## [AIM OF THE EXERCISE]
From the entries below, retype only the lines from the one with "Olivares (888, 673)" through the one with "Los Molares (986, 653)", exactly as written.

## [Saved data entries]
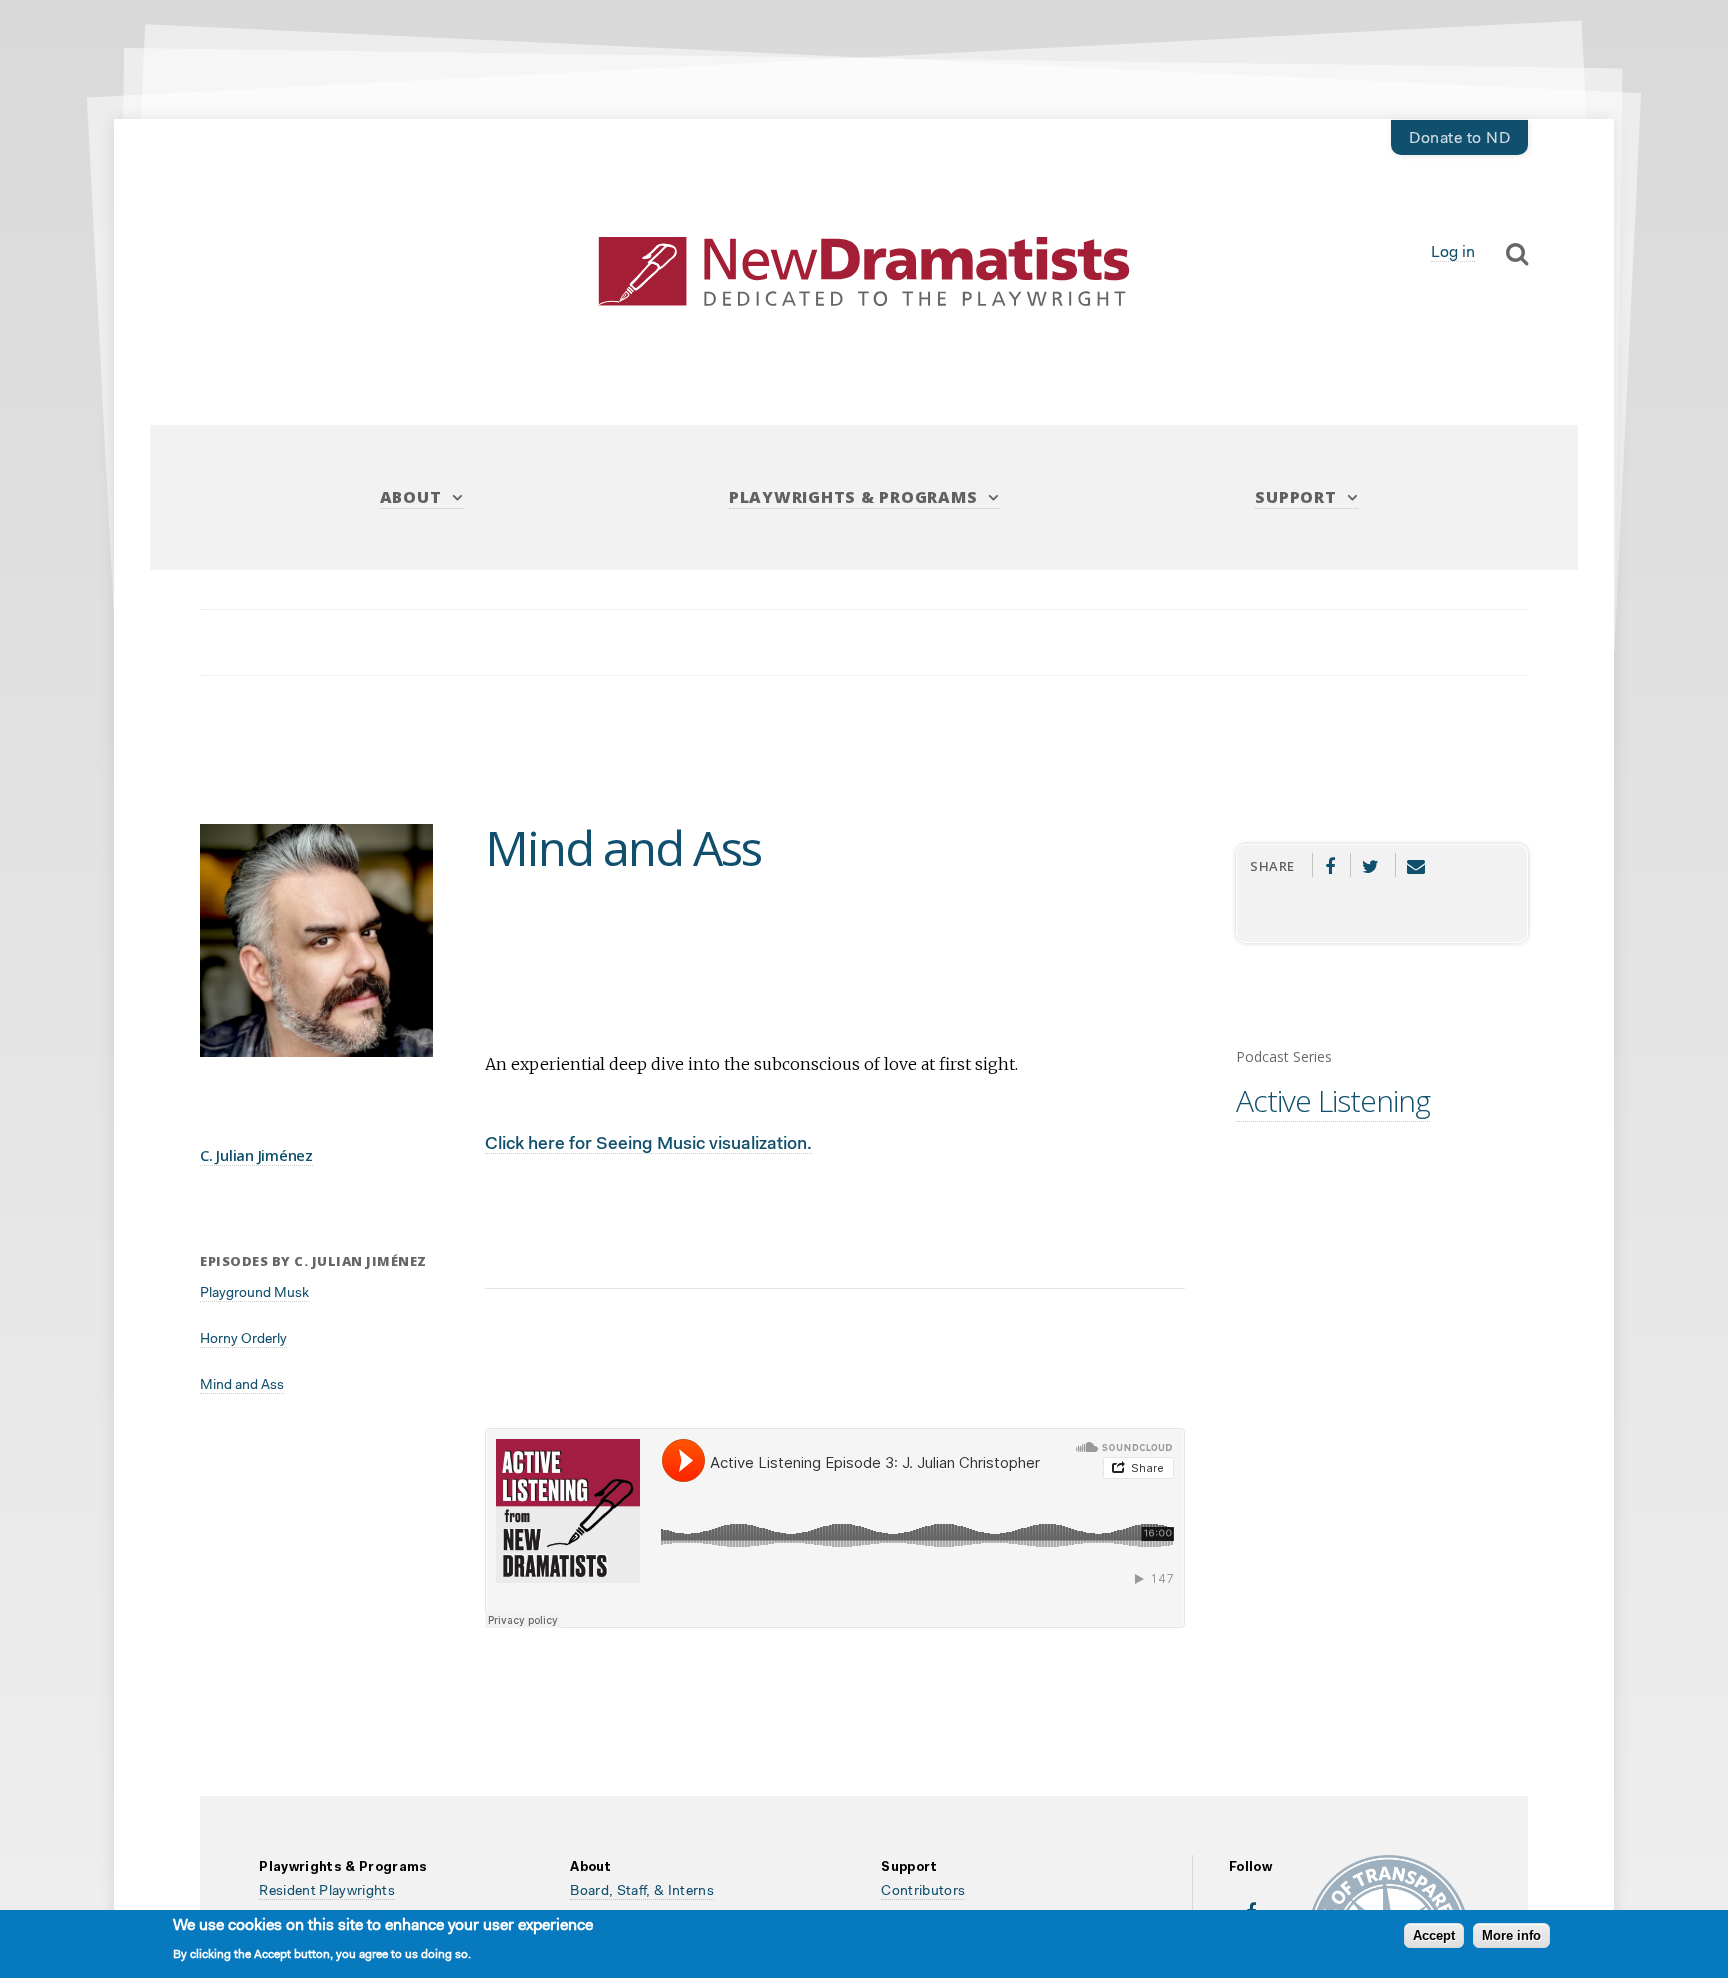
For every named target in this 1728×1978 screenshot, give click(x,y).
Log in (1453, 253)
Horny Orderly (243, 1340)
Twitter (1371, 865)
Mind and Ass (242, 1386)
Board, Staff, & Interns (642, 1892)
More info (1511, 1936)
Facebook (1329, 865)
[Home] (863, 271)
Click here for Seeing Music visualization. (648, 1144)
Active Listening (1333, 1100)
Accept (1434, 1936)
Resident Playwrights (327, 1892)
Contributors (923, 1892)
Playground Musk (254, 1294)
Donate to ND (1459, 139)
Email (1416, 865)
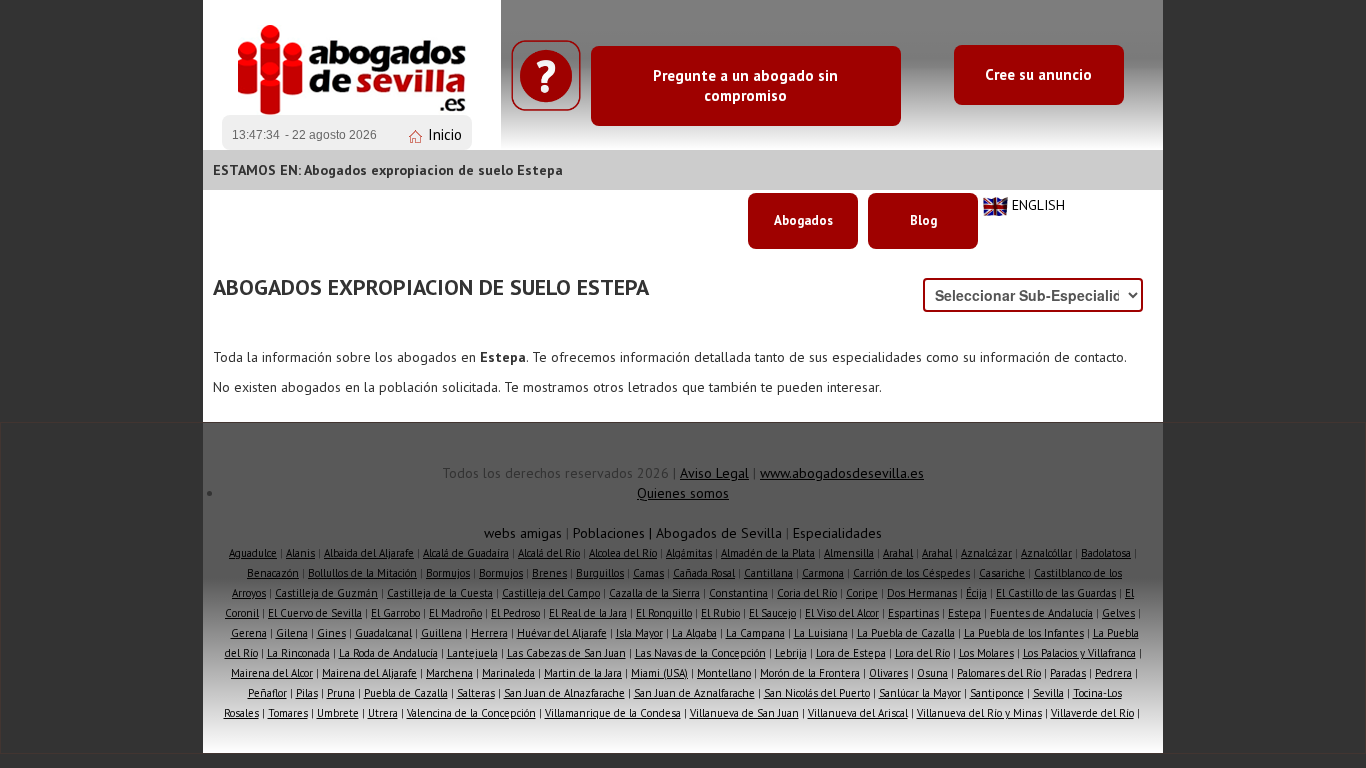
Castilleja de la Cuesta (440, 593)
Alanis (300, 553)
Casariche (1002, 573)
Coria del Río (807, 593)
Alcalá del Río (549, 553)
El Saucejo (772, 613)
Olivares (888, 673)
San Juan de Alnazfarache (564, 693)
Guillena (441, 633)
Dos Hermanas (922, 593)
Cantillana (768, 573)
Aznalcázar (986, 553)
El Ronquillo (664, 613)
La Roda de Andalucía (388, 653)
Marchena (449, 673)
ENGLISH (1038, 205)
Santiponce (997, 693)
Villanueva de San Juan (744, 713)
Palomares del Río (999, 673)
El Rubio (720, 613)
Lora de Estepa (851, 653)
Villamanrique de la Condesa (613, 713)
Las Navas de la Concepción (700, 653)
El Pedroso (515, 613)
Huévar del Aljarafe (562, 633)
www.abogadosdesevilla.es (842, 473)
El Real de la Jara (588, 613)
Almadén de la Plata (768, 553)
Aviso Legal (714, 473)
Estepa (964, 613)
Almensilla (849, 553)
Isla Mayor (639, 633)
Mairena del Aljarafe (369, 673)
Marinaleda (508, 673)
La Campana (755, 633)
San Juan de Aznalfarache (694, 693)
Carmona (823, 573)
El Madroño (455, 613)
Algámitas (689, 553)
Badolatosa (1106, 553)
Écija (976, 593)
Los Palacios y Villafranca (1079, 653)
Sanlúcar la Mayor (920, 693)
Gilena (292, 633)
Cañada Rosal (704, 573)
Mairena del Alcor (272, 673)
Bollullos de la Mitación (362, 573)
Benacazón (273, 573)
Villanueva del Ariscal (858, 713)
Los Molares (986, 653)
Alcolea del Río (623, 553)
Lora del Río (922, 653)
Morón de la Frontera (810, 673)
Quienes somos (683, 493)
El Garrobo (395, 613)
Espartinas (913, 613)
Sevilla (1048, 693)
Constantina (738, 593)
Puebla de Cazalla (406, 693)
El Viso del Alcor (842, 613)
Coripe (862, 593)
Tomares (288, 713)
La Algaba (694, 633)
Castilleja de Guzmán (326, 593)
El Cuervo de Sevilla (315, 613)
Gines (331, 633)
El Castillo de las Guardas (1056, 593)
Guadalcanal (383, 633)
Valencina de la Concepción (471, 713)
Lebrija (791, 653)
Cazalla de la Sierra (654, 593)
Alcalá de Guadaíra (466, 553)
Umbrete (338, 713)
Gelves (1118, 613)
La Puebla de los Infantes (1024, 633)
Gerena (249, 633)
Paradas (1068, 673)
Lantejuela (472, 653)
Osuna (932, 673)
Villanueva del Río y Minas (979, 713)
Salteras (476, 693)
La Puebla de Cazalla (906, 633)
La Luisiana (821, 633)
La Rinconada (298, 653)
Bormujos (448, 573)
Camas (648, 573)
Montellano (724, 673)
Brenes (549, 573)
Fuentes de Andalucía (1041, 613)
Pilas (307, 693)
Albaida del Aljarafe (369, 553)
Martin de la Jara (583, 673)
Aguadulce (253, 553)
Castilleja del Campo (551, 593)
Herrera (489, 633)
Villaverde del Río (1092, 713)
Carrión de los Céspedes (911, 573)
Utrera (383, 713)
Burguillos (600, 573)
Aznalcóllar (1046, 553)
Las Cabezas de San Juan (566, 653)
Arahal (898, 553)
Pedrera (1113, 673)
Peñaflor (267, 693)
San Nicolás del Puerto (817, 693)
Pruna (341, 693)
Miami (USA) (659, 673)
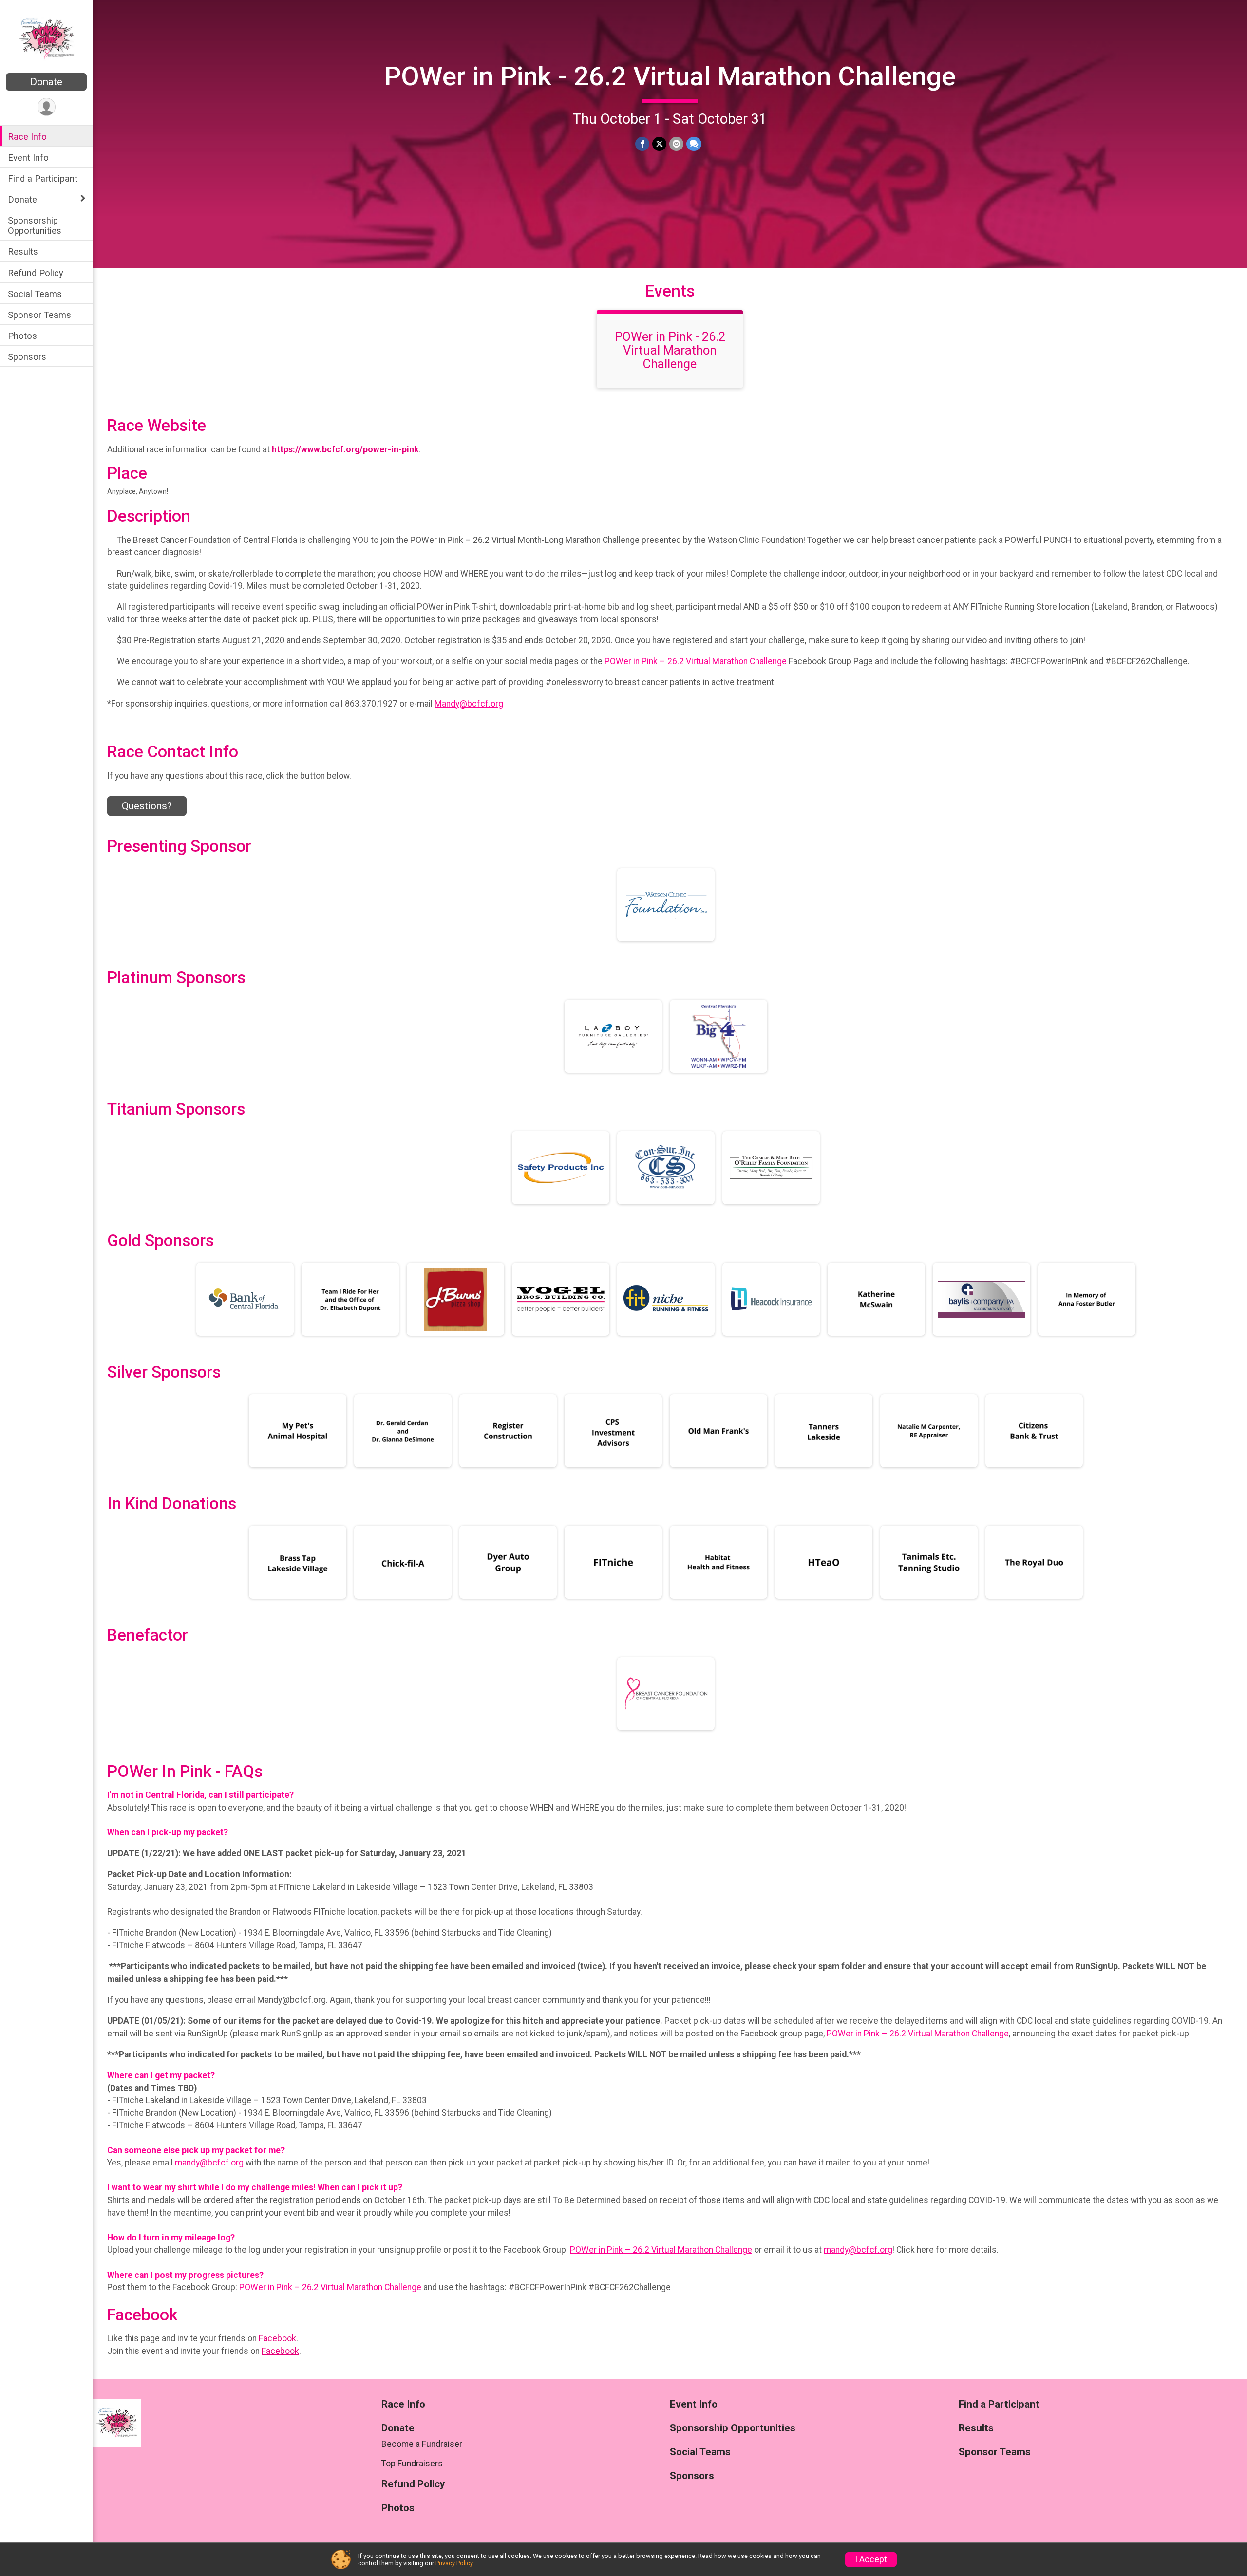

## [SOLVED EXERCISE]
Olivares (888, 673)
San Juan de Alnazfarache (564, 693)
Guillena (441, 633)
Dos Hermanas (922, 593)
Cantillana (768, 573)
Aznalcázar (986, 553)
El Ronquillo (664, 613)
La Roda de Andalucía (388, 653)
Marchena (449, 673)
ENGLISH (1038, 205)
Santiponce (997, 693)
Villanueva de San Juan (744, 713)
Palomares del Río (999, 673)
El Rubio (720, 613)
Lora de Estepa (851, 653)
Villamanrique de la Condesa (613, 713)
Las Navas de la Concepción (700, 653)
El Pedroso (515, 613)
Huévar del Aljarafe (562, 633)
www.abogadosdesevilla.es (842, 473)
El Real de la Jara (588, 613)
Almadén de la Plata (768, 553)
Aviso Legal (714, 473)
Estepa (964, 613)
Almensilla (849, 553)
Isla Mayor (639, 633)
Mairena del Aljarafe (369, 673)
Marinaleda (508, 673)
La Campana (755, 633)
San Juan de Aznalfarache (694, 693)
Carmona (823, 573)
El Madroño (455, 613)
Algámitas (689, 553)
Badolatosa (1106, 553)
Écija (976, 593)
Los Palacios y Villafranca (1079, 653)
Sanlúcar la Mayor (920, 693)
Gilena (292, 633)
Cañada Rosal (704, 573)
Mairena del Alcor (272, 673)
Bollullos de la Mitación (362, 573)
Benacazón (273, 573)
Villanueva del Ariscal (858, 713)
Los Molares (986, 653)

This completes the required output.